If we look at these functions in the Fourier space (via an FFT transformation) we observe this:

The presence of small peaks next to each of the components of the collected charge FFT are a clear evidence of jitter. There is also a missing component in the spectrum of the spaghetti profile (my model) with respect to the actual data, specifically the 4th component for the collected charge FFT is missing in the spaghetti profile FFT. Assuming that the laser has a soft spectrum similar to that shown (Gaussian profile) then the spaghetti diode must be different.

The spaghetti diode in the microscope

The collected charge must be the convolution of the spaghetti profile with the laser profile. However, it may happen that the simple models I am using for these profiles cannot account for everything. I decided to start studying the easiest one: the \( \text{spaghetti profile} \). The reason for this is simply that if the metallic strips are not perfectly spaced, this can explain the spacial jitter. I have also access to a microscope to observe the spaghetti diode.

So I took the spaghetti, placed in the microscope and took these photos:

The first thing we can appreciate is a non negligible amount of garbage. This clearly introduces noise in the TCT measurements, however it is hard to quantize this noise. Another interesting thing we can see is the presence of circular structures on the metallic strips for the zoomed images. I don’t know what they are and/or how they affect the measurements in the TCT.

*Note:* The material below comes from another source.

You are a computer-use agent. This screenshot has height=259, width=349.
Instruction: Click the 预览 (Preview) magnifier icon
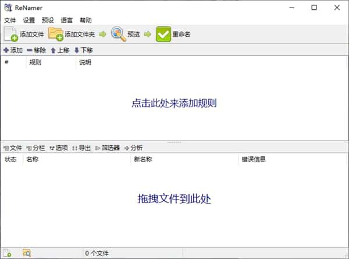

In order at least rule where the jitter is coming from, I took one of these pictures and extracted the intensity profile. This I did using the nice program SAOImageDS9. Below there is a screenshot I took while extracting the intensity profile:

I took this profile and plotted it against the \( \text{spaghetti profile}(y) \) I presented before, and this is what I got:

From here I concluded that the pitch of 80 µm and the width of the metallic strips of 20 µm in the spaghetti diode can be regarded as “perfect”, in the sense that the jitter I observed before cannot be coming from an “non-perfect construction” of the spaghetties in the diode.

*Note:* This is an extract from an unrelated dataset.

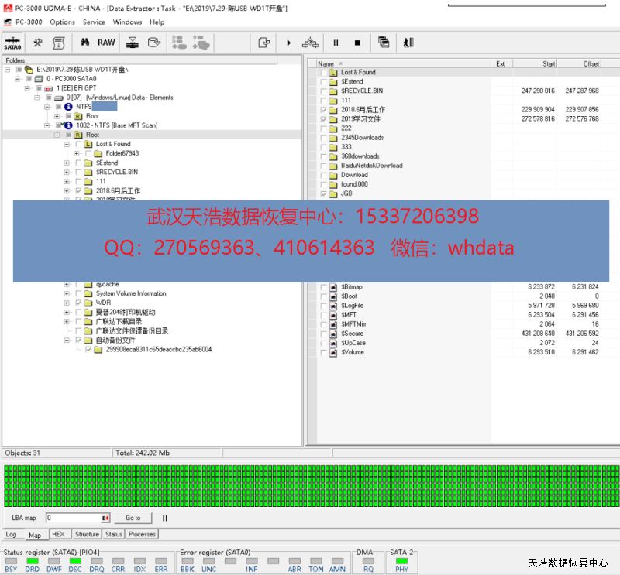
Task: Click the cascade windows toolbar icon
Action: [384, 43]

Obtaining the beam shape by deconvolution

Since the \( \text{collected charge model}(y) \) model is not fitting very good to the data, I proceeded in a different way to obtain the profile of the laser. Basically I “deconvoluted” it from the data by doing the convolution of the data with the “inverse spaghetti diode profile”. If the random jitter component were not present then we could just deconvolute the two signals “measured charge” with \( \text{collected charge model}(y) \). Because the random jitter is there, if we do this we will get a single peak for the laser which has somehow averaged all these random contributions. To avoid this what I did is to deconvolute the measured collected charge with a single “inverse spaghetti window”, basically a non periodic square signal defined as

\[ \text{inverse spaghetti}(y)=\left\{ \begin{aligned} & 1 & & \text{if }0<y<20\ \text{µm}\\ & 0 & & \text{else} \end{aligned} \right. \]

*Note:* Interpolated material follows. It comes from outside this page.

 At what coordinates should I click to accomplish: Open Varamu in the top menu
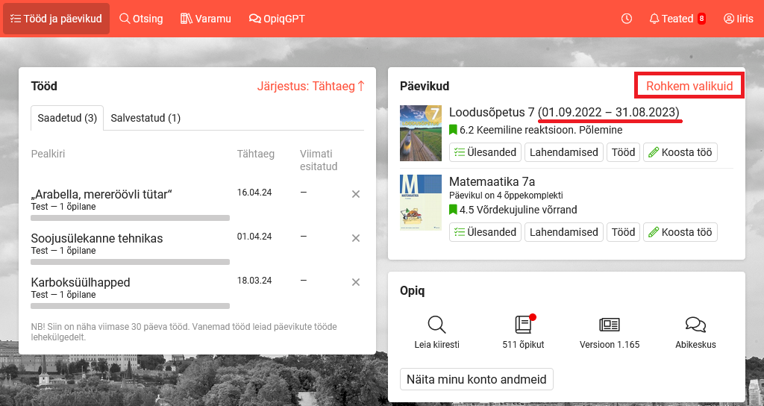[x=206, y=19]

By doing the convolution between this inverse spaghetti and the collected charge, we should get an approximation of the laser profile at each fringe:

Keeping the simple model of a Gaussian function for the laser, we can fit it to each of these peaks:

We can see that the agreement is nice. From this analysis I combined the \( \sigma \) of each fit into a single \( \sigma_\text{average} \) and, up to now, it is my best estimation for the shape of the laser beam:

This is, a Gaussian beam with \( \sigma_\text{laser} \approx 9.1 \text{ µm} \).


  • The spaghetti diode is a powerful tool to measure the spacial characteristics of the TCT.
  • The origin of the spacial jitter is not yet clear, some possible origins may be:
    • Errors in the positioning of the TCT stages.
    • The garbage on top of the spaghetti diode that I observed with the microscope.
    • Others?
  • The shape of the laser is, to a first approximation, Gaussian with a standard deviation of about 9 µm.
  • All this analysis was done in the \( y \) direction, it is probably symmetric for \( x \) but we cannot ensure this right now.